Magnesium deficiency

Magnesium deficiency (hypomagnesemia) occurs when a serum magnesium level is less than 1.7 to 1.8 milligrams per decilitre. It is a serious health condition that affects the biochemical reactions activated by enzymes within the body. Studies have found that an inadequate intake of magnesium is common in Western countries, linked to a diet heavy in processed or refined foods that lack micronutrients. However, an unhealthy diet is not the sole reason for magnesium deficiency. The agriculture industries often use soil deficient in magnesium, which is particularly problematic in Western countries. Magnesium-rich soil is vital to grow foods rich in magnesium. In addition, tap water is often demineralised, which further reduces the population’s access to rich magnesium sources.

Signs of magnesium deficiency

A mild magnesium deficiency can be difficult to spot with minimal or no symptoms or signs. However, some symptoms to watch out for include muscle cramps or spasms, an irregular heart rhythm, or a feeling of tingling sensations. Lack of magnesium can also present as chronic tiredness because the body needs more oxygen and energy to function.

Chronic illness linked to magnesium deficiency

A long-term deficiency increases the number of free radicals in the body. Magnesium deficiency is also associated with an extensive list of chronic illnesses. Heart disease, high blood pressure, stroke, asthma, depression, stress, and type 2 diabetes are all associated with chronic magnesium deficiency. The body stores an estimated 50% of magnesium in the bones, and a link has also been found between magnesium deficiency and osteoporosis. Ongoing studies are still investigating whether magnesium deficiency causes the disease, whether the disease results in magnesium deficiency, or whether there is an interaction between the two.

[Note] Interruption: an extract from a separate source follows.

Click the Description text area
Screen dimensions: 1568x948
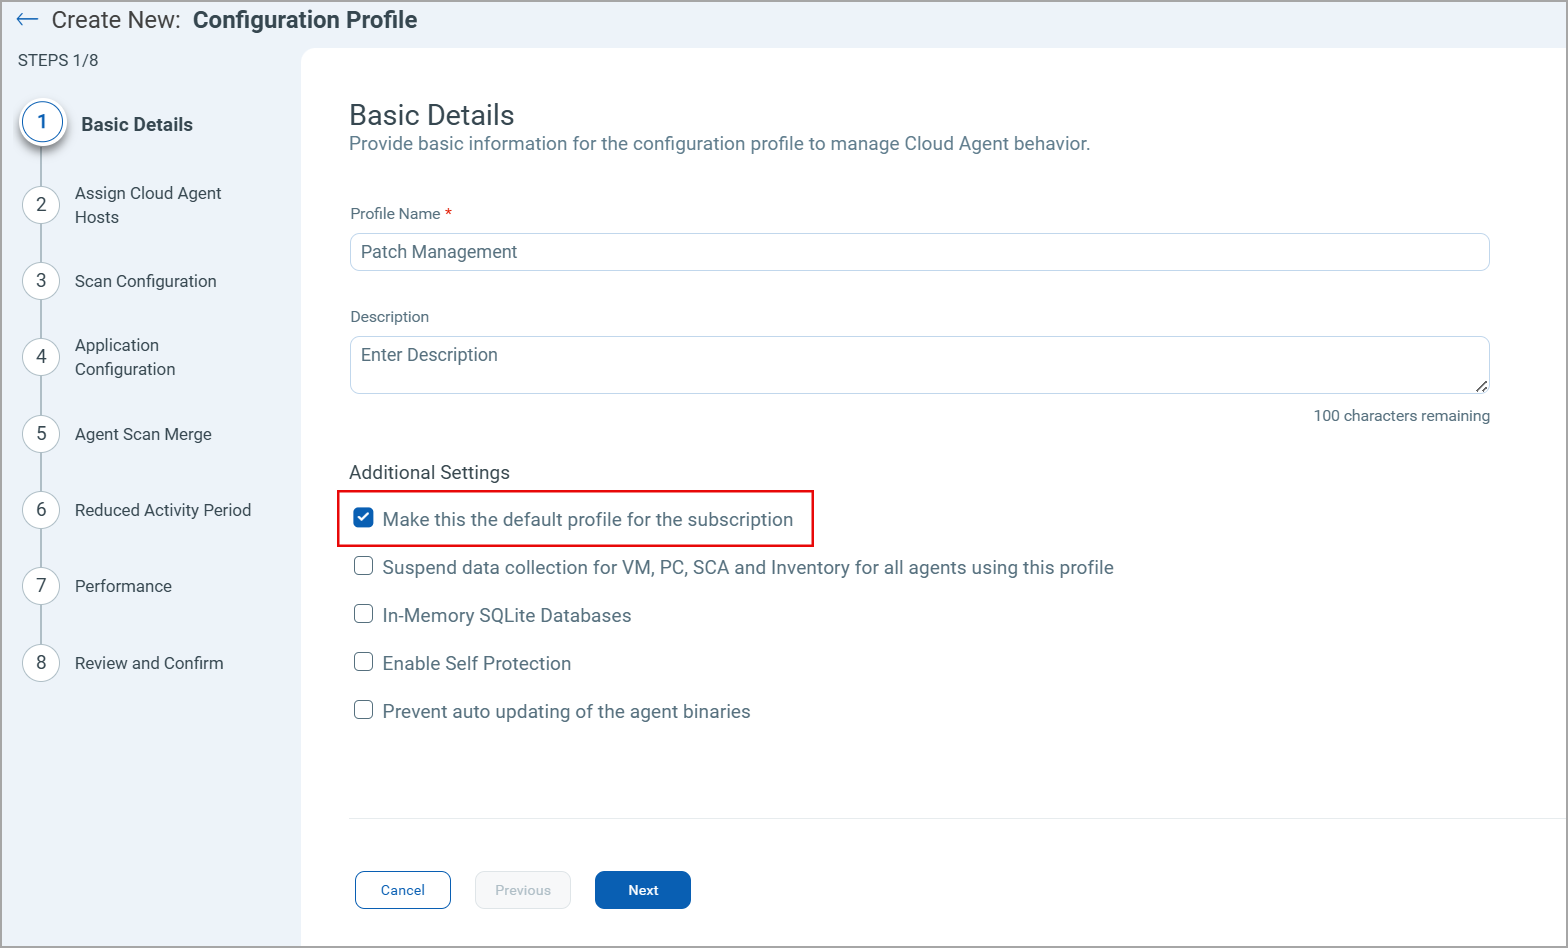919,365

Dietary sources of magnesium

As with all micronutrients, we should aim to get enough magnesium from eating a healthy, balanced diet. However, keep in mind that these foods require a magnesium-rich soil and some commerically grown foods may not provide the expected amounts of magnesium. In general, nuts and seeds provide a great source of magnesium and can be easily incorporated into your daily meals. Pumpkin and chai seeds can be added to breakfast, a salad, or bread. Almonds and cashews are great as a snack or can be incorporated into a variety of dishes such as muesli, salads, or with meat. Other food sources include beans (black or lima beans or edamame), quinoa, milk and yogurt. Eat daily servings of corn, peas, potatoes, or cooked spinach. Mineral water also provides a natural source of magnesium.

Magnesium glycinate supplement

Magnesium glycinate is a dietary supplement that combines magnesium with glycine, an amino acid. This form of magnesium has a gentle effect on the stomach and is less likely to cause gastrointestinal issues that can occur with other forms of magnesium. One benefit of magnesium supplement is to meet the magnesium deficit that may be present in commercially grown foods due poor soil quality and other agricultural issues. Speak to your healthcare provider about testing for a magnesium deficiency and how magnesium supplements can correct any imbalance.